Manhattan prosecutors, who arrested Strauss-Kahn, 62, on the word of 32-year-old Nafissatou Diallo, said on Monday she told them lie after lie, leading them to urge the judge overseeing the case to dismiss all charges against the former head of the IMF.
“The complainant has been persistently, and at times inexplicably, untruthful in describing matters of both great and small significance,” prosecutors said in a detailed 25-page filing to New York state Supreme Court Judge Michael Obus. “In our repeated interviews with her, the complete truth about the charged incident and her background has, for that reason, remained elusive.”
Strauss-Kahn was seen as a leading contender for the French presidency until his arrest on May 14 on attempted rape and sexual abuse charges, throwing the French political scene into chaos and forcing him to resign from the IMF days later.
On Monday, prosecutors said that because they could not believe beyond a reasonable doubt that the Guinean maid was telling the truth, “we cannot ask a jury to do so.” The document said the sexual encounter at the center of case, which generated lurid headlines on both sides of the Atlantic, likely lasted no more than nine minutes.

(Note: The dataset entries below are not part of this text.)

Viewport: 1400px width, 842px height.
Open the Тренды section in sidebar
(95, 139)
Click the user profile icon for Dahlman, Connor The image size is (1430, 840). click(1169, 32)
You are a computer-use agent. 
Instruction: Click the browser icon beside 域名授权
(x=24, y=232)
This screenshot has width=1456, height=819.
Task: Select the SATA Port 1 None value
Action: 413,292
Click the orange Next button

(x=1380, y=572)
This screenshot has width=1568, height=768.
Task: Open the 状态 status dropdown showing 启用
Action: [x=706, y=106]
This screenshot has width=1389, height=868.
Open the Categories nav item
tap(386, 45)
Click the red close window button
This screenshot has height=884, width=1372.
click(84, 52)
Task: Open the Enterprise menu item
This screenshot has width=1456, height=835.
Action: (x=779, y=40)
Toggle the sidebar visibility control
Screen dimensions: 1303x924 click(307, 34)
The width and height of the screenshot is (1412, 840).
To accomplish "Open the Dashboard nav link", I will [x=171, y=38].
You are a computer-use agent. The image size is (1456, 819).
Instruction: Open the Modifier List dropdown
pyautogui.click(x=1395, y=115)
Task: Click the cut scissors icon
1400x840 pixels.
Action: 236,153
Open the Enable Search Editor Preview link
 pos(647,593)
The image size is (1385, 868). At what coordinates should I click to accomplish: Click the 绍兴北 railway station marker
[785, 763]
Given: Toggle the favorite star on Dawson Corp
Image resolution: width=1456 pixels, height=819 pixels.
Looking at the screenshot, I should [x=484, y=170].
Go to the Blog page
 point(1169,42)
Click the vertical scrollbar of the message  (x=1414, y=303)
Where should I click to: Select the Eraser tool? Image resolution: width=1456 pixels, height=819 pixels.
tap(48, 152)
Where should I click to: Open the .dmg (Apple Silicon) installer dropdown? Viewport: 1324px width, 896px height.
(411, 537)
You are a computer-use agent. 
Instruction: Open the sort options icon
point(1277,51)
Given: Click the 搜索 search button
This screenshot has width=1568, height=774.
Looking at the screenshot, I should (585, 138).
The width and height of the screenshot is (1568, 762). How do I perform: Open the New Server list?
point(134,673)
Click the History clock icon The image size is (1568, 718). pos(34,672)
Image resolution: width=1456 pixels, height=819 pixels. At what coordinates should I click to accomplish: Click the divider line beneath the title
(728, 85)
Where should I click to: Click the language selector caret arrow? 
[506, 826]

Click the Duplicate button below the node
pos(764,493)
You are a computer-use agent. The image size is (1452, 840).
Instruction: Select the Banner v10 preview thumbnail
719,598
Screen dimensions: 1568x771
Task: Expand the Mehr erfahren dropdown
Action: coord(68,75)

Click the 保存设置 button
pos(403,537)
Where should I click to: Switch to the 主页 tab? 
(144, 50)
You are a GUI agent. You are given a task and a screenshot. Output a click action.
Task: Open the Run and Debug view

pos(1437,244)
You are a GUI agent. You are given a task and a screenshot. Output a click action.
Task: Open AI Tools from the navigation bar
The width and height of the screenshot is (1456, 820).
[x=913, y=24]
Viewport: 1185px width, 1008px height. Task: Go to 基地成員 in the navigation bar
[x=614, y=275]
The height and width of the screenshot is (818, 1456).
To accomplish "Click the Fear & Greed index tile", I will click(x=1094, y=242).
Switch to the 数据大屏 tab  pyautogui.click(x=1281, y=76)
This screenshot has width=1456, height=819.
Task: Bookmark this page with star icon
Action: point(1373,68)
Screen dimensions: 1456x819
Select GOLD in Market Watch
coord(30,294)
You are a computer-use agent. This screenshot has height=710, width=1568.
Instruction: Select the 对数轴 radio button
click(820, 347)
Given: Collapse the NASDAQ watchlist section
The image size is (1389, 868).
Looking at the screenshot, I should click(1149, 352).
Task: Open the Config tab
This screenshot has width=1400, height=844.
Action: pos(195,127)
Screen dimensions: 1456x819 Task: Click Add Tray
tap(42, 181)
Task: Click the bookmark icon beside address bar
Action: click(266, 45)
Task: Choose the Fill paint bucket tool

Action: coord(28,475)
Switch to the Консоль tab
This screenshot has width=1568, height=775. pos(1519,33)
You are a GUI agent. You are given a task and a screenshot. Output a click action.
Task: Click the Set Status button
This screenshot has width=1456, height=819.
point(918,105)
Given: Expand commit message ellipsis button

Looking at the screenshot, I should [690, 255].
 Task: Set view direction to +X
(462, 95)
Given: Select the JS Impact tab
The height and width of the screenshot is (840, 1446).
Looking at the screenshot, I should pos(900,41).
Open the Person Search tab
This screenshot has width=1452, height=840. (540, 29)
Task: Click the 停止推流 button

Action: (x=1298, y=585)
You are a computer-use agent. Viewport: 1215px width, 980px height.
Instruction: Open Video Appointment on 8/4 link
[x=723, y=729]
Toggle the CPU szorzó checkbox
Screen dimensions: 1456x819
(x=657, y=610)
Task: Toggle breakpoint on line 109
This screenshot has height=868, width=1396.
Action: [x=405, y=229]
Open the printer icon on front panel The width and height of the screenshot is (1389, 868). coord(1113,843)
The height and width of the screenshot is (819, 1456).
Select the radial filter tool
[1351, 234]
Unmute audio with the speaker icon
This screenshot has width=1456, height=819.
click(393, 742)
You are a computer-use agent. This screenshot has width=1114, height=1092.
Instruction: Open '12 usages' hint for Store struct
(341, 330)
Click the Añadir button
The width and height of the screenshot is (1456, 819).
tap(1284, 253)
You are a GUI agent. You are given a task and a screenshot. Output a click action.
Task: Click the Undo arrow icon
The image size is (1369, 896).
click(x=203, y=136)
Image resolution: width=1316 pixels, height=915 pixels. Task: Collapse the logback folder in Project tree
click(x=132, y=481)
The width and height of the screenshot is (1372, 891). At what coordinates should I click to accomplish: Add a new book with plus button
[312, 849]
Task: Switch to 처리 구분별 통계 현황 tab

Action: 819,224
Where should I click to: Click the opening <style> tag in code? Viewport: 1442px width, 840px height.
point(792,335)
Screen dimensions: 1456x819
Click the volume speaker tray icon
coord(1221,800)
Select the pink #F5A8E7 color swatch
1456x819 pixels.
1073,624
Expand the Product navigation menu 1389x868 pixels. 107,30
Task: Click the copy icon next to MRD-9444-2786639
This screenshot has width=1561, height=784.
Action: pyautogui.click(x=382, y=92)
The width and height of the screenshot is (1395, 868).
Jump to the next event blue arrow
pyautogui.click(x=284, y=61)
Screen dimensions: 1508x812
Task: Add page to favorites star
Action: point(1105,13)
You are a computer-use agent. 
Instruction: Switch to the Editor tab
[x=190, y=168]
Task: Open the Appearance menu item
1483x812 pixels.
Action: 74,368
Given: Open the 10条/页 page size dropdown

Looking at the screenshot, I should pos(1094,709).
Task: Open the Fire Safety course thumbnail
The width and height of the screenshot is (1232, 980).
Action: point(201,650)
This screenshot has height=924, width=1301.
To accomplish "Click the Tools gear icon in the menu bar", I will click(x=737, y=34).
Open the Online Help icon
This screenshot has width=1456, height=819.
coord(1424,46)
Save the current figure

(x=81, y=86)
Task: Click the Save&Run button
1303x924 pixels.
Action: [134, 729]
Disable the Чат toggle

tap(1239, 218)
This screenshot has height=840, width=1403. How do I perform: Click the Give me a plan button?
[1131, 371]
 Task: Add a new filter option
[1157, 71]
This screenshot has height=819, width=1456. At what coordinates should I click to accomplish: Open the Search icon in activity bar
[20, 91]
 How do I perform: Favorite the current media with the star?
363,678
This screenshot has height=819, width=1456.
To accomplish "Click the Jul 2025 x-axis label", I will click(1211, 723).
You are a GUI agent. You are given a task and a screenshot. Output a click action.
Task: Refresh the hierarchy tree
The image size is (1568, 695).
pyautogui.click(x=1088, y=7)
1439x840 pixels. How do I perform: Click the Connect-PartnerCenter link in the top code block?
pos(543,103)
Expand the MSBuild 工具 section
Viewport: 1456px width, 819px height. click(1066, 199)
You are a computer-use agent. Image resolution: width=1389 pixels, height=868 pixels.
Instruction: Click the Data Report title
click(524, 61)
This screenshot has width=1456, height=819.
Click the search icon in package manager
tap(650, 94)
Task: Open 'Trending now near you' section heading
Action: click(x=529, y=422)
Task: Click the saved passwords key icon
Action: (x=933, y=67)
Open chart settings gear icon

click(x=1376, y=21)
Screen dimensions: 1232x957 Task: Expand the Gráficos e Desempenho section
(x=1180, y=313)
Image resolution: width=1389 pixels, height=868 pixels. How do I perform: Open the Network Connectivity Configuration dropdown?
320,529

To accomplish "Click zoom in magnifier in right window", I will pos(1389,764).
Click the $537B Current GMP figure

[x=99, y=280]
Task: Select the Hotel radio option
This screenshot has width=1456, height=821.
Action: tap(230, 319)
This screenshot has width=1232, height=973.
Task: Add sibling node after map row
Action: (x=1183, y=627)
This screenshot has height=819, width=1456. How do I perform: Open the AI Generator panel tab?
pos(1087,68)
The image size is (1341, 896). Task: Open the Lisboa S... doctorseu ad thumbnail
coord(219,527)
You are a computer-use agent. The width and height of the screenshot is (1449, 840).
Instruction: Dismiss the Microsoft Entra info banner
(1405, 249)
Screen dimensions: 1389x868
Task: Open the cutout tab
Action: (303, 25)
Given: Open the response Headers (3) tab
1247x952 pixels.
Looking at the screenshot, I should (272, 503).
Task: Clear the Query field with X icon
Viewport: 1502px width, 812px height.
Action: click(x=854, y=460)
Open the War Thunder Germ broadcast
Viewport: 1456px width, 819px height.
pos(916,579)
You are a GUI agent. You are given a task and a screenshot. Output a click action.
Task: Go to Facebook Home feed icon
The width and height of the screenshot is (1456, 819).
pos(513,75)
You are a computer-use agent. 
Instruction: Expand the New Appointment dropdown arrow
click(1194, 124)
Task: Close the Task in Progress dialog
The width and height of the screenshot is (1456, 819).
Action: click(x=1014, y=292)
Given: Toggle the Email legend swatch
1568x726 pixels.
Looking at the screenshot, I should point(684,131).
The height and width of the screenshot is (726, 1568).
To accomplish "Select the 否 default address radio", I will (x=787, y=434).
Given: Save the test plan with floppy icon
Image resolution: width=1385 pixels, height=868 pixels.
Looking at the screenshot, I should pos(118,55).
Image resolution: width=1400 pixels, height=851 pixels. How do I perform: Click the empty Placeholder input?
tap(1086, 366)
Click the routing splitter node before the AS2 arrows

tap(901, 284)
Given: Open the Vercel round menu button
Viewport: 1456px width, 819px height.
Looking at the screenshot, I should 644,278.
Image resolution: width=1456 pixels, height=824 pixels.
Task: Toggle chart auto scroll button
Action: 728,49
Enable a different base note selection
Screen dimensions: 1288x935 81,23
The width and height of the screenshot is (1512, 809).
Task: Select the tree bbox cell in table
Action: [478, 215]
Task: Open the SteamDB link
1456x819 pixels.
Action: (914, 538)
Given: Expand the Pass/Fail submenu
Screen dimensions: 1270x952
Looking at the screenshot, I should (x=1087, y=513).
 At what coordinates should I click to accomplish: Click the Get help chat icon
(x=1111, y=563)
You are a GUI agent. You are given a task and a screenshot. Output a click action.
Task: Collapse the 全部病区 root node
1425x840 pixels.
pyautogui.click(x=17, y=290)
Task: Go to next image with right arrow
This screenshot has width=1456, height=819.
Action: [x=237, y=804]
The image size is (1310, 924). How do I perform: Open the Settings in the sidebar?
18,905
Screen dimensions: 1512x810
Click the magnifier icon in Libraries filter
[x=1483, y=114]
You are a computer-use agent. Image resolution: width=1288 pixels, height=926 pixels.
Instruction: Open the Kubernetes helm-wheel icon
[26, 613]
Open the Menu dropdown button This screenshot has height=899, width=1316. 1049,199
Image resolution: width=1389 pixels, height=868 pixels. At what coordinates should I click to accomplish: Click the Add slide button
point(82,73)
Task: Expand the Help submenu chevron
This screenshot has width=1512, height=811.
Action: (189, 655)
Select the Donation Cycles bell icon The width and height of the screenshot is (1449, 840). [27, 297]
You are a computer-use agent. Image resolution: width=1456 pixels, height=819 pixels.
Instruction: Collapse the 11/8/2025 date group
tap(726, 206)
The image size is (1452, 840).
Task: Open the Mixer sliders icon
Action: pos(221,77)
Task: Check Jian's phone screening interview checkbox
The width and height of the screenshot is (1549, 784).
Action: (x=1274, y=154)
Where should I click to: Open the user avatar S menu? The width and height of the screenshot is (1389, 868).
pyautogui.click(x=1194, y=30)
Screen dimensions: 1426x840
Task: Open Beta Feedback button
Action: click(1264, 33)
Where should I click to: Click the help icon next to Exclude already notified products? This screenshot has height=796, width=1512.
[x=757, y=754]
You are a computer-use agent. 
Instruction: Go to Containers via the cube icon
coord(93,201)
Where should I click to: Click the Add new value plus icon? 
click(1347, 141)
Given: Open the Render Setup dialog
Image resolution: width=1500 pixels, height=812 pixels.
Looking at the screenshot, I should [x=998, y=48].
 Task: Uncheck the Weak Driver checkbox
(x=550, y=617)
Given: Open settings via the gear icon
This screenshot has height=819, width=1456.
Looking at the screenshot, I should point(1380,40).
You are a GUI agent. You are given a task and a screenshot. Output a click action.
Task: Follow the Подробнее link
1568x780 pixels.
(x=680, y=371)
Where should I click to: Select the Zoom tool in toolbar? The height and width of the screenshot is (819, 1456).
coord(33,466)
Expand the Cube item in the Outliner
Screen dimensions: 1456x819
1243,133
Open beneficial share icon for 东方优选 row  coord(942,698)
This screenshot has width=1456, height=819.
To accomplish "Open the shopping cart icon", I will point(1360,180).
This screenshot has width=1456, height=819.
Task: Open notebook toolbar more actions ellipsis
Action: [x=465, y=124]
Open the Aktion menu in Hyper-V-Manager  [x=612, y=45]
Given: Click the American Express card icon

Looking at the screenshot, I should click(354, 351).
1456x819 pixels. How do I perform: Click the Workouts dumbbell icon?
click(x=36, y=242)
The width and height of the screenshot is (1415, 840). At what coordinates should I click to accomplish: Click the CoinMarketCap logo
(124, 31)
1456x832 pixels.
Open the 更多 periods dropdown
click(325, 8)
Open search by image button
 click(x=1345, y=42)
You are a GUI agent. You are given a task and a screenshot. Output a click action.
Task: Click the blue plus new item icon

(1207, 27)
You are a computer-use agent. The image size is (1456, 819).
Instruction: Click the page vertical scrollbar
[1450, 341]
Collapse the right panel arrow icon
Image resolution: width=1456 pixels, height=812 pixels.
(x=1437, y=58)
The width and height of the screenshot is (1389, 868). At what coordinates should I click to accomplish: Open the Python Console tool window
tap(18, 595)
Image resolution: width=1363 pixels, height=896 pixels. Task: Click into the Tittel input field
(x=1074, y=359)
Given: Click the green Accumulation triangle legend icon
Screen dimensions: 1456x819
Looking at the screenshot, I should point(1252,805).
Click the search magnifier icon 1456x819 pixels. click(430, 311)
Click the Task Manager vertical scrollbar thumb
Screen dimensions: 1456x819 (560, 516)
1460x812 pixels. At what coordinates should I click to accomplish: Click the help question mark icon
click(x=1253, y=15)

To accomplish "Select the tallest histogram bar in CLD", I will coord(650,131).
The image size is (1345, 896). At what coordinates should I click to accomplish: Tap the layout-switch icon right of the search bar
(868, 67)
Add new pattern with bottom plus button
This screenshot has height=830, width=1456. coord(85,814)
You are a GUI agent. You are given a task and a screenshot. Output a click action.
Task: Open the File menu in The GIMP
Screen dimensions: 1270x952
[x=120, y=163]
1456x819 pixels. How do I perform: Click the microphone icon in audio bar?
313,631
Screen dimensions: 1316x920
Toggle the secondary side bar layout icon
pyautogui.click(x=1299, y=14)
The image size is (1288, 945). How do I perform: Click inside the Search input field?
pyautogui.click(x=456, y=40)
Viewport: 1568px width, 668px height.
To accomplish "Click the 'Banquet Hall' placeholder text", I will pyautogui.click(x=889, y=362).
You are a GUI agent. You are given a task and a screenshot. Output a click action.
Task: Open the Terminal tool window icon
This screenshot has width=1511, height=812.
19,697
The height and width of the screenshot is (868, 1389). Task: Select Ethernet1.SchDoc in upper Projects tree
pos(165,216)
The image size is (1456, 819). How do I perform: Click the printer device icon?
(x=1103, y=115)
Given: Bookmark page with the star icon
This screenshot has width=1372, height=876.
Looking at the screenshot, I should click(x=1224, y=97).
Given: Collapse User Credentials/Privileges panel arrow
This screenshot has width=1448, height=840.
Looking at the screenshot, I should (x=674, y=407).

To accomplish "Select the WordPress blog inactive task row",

In the hours after Strauss-Kahn was first detained, a forensic team and prosecutors established a sexual encounter had indeed taken place, and that it had been very brief, suggesting to investigators that it had not been consensual.
Based on her account of the attack and that “no red flags” in her background had been immediately obvious, prosecutors brought the case to a grand jury to formally indict Strauss-Kahn, the filing said.
However, the case soon fell apart. In one instance, forensics swabs picked up no trace of Diallo’s DNA in a sink where she told prosecutors she had spit after the encounter.
Doctors also concluded that “redness” on Diallo’s genitals could not conclusively be attributed to an attack, as her attorneys have claimed.
France’s Socialists are hailing the move to drop the case.
Socialist Party leader Martine Aubry called it “an immense relief” that the prosecutors asked a judge to put an end to the case based on concerns about the accuser’s credibility.
“We were all waiting for this ... for him to finally be able to get out of this nightmare,” Aubry said on France-Info radio yesterday.